Certainly, my mom’s adoptive parents could not have been happy about all their dashed hopes for my mom. No debutante ball, no marrying into the upper class. Instead her husband came from a humble and poor family. In spite of it all, they remained married for life, over 60 years, and died 4 months apart.
How to explain what it is like ? I chose to relocate myself to Missouri. Eventually, I would discover lots of connections to my chosen home state. Yet, they were not my own family connections, not really. There was the town in Missouri – Dittmer – founded by my mom’s adoptive father’s family. There was the town in Missouri – Eugene – founded by my mom’s adoptive mother’s family. There was the town in Illinois – Belleville – founded by my dad’s adoptive mother’s family. I could not claim any of these places had a real relationship to my family history. It is a weird black hole to spend one’s life within.

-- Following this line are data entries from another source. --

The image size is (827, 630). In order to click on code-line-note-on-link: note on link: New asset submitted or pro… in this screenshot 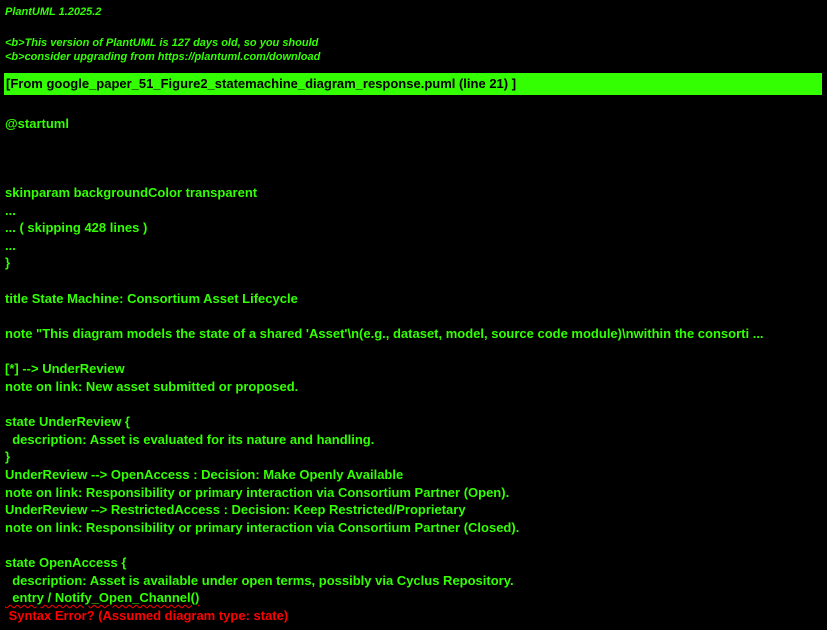, I will do `click(152, 386)`.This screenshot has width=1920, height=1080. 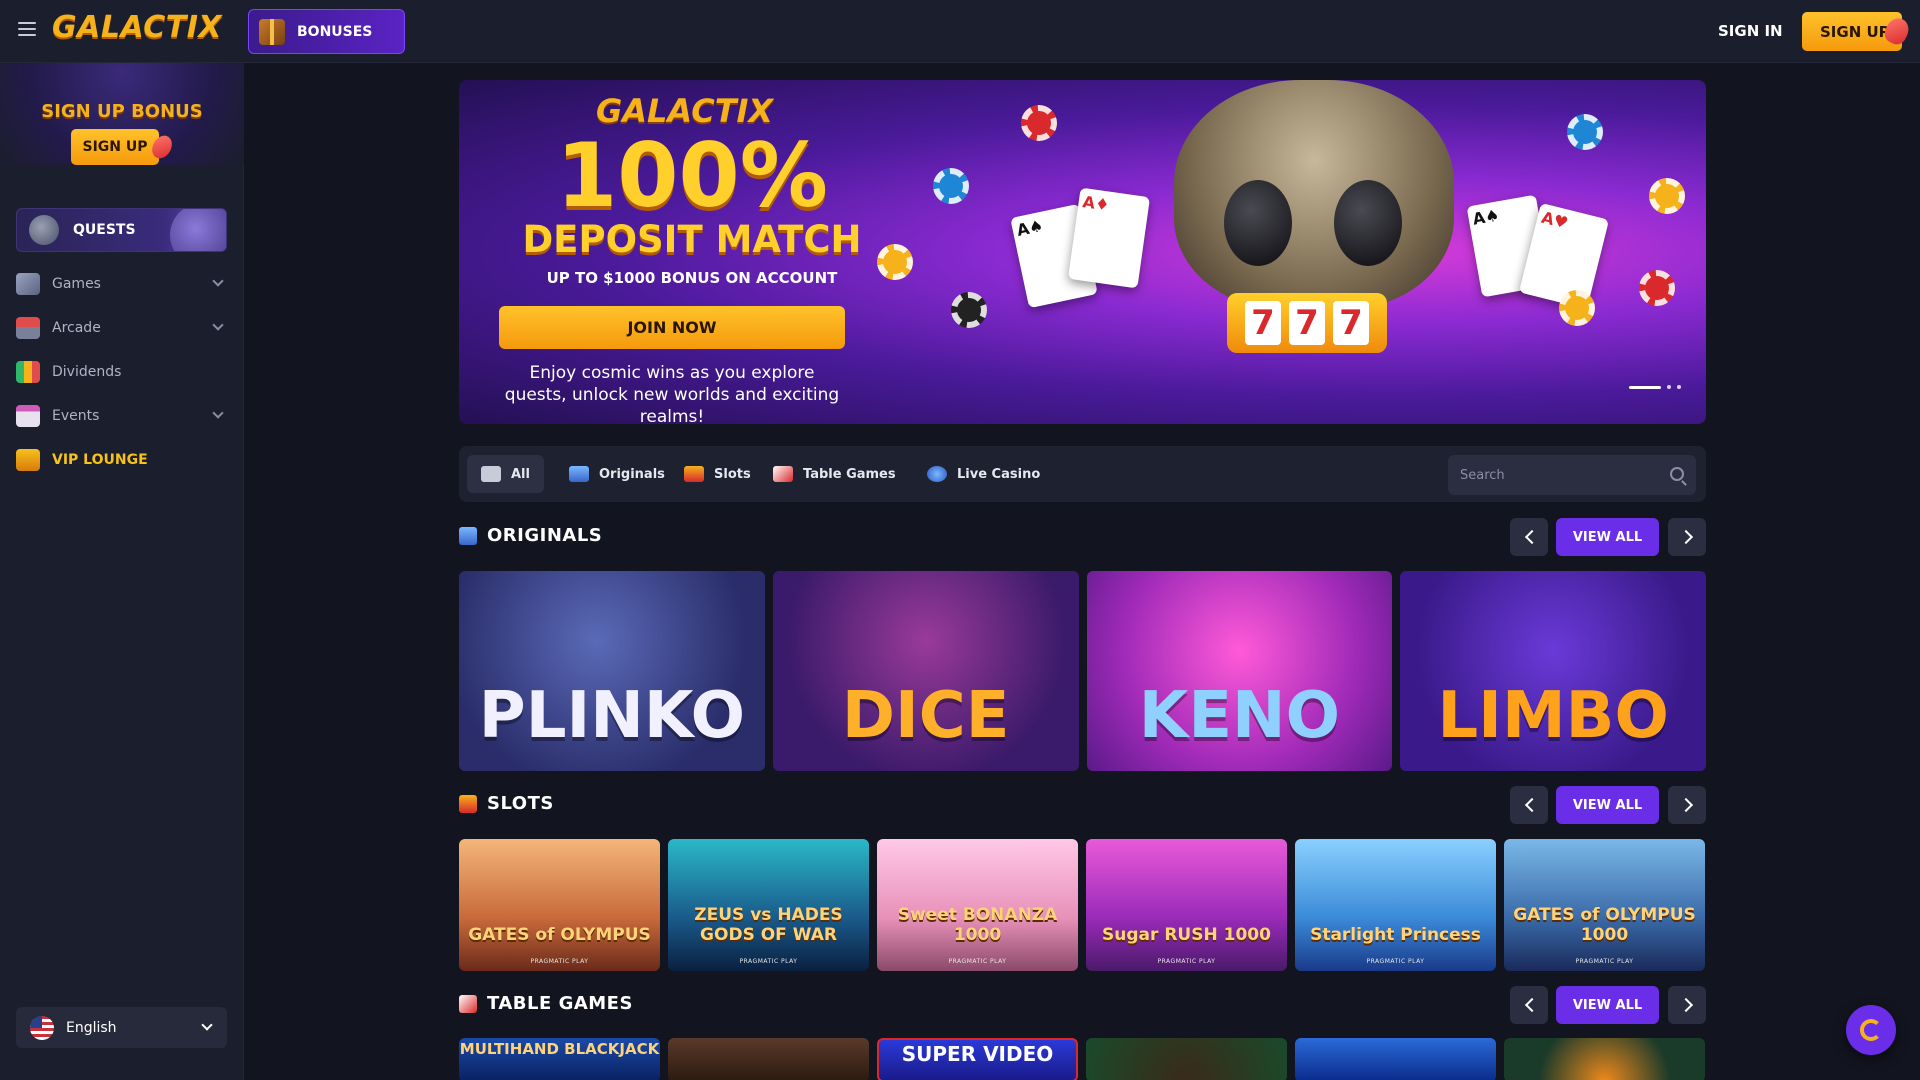 I want to click on spaceship-icon, so click(x=44, y=230).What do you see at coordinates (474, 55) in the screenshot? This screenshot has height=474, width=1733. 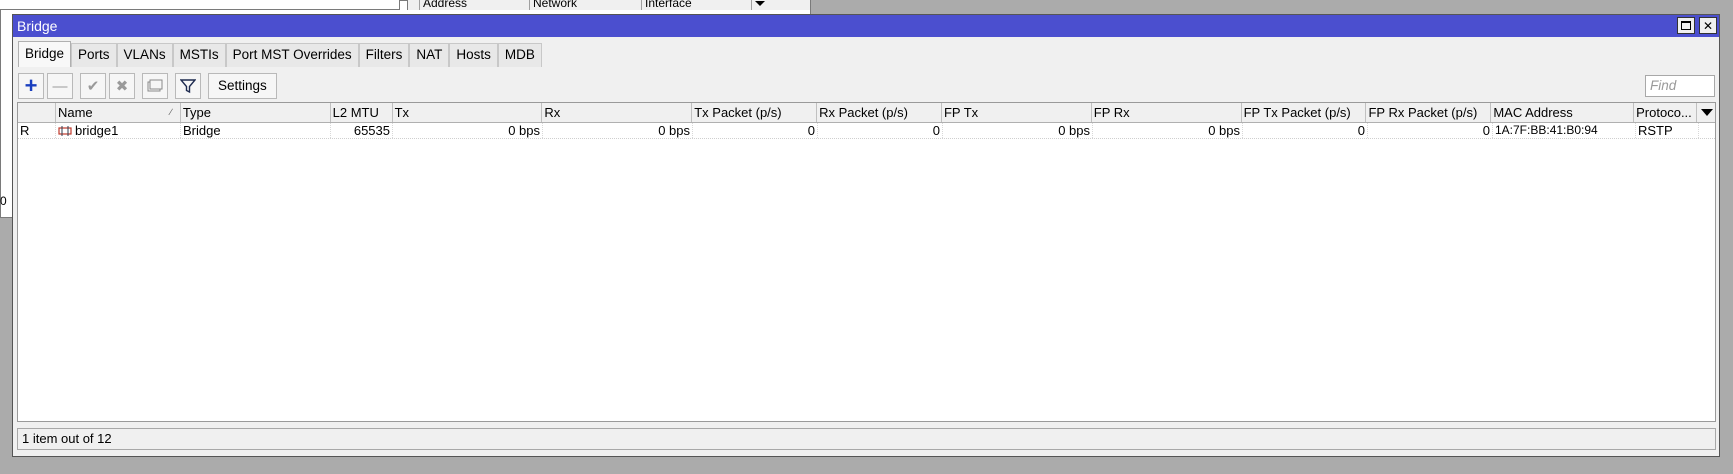 I see `tab-hosts: Hosts` at bounding box center [474, 55].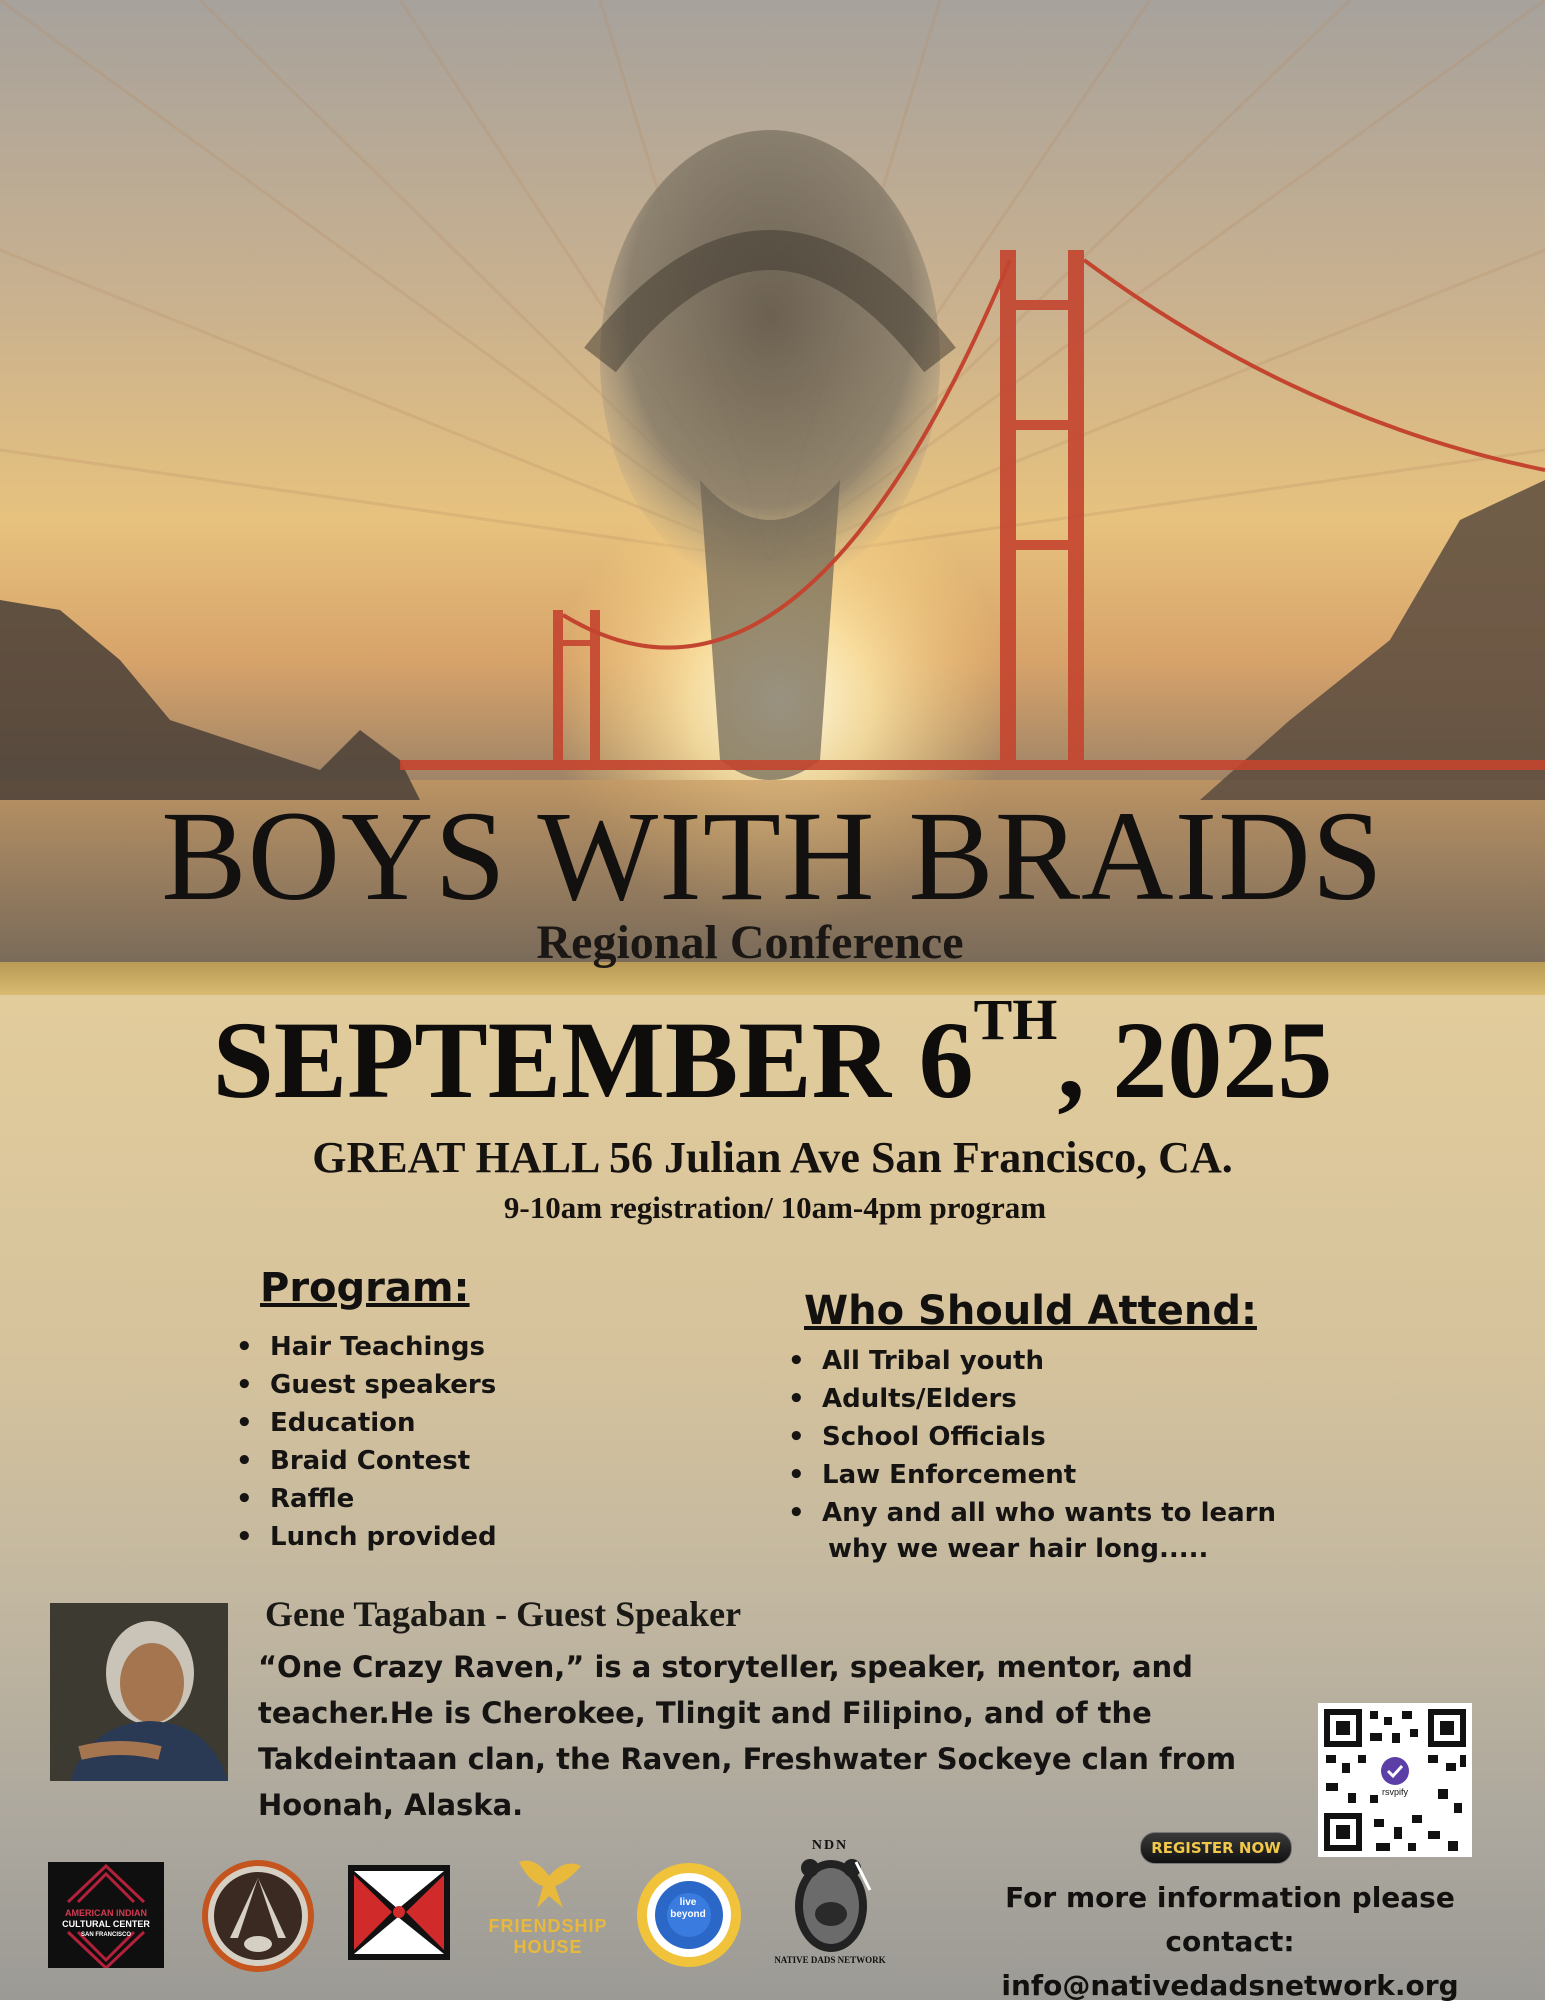 The width and height of the screenshot is (1545, 2008). I want to click on livebeyond-line2: beyond, so click(688, 1914).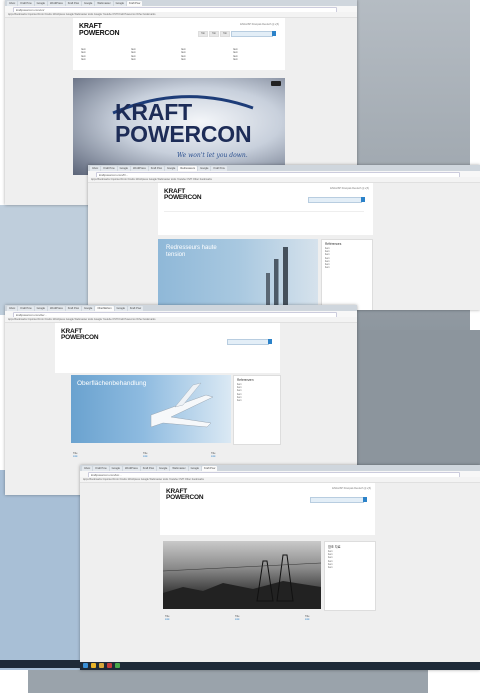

Now I really know what is important. Loss, betrayal and abandonment force us to let go of our attachments. When my parents died, I became an orphan. I also lost a close and loving relationship with my youngest sister, who’s mental illness that appears to be some kind of paranoid schizophrenia, caused her to distrust me as I attempted to close out our parent’s estate. I heard my mom’s voice in my head saying “finish the work.” That work was requesting the court to create a supportive situation for my sister since she could no longer depend upon our parents and was hostile towards me. A lifetime of being there for her was lost and abandoned by her. Sadly.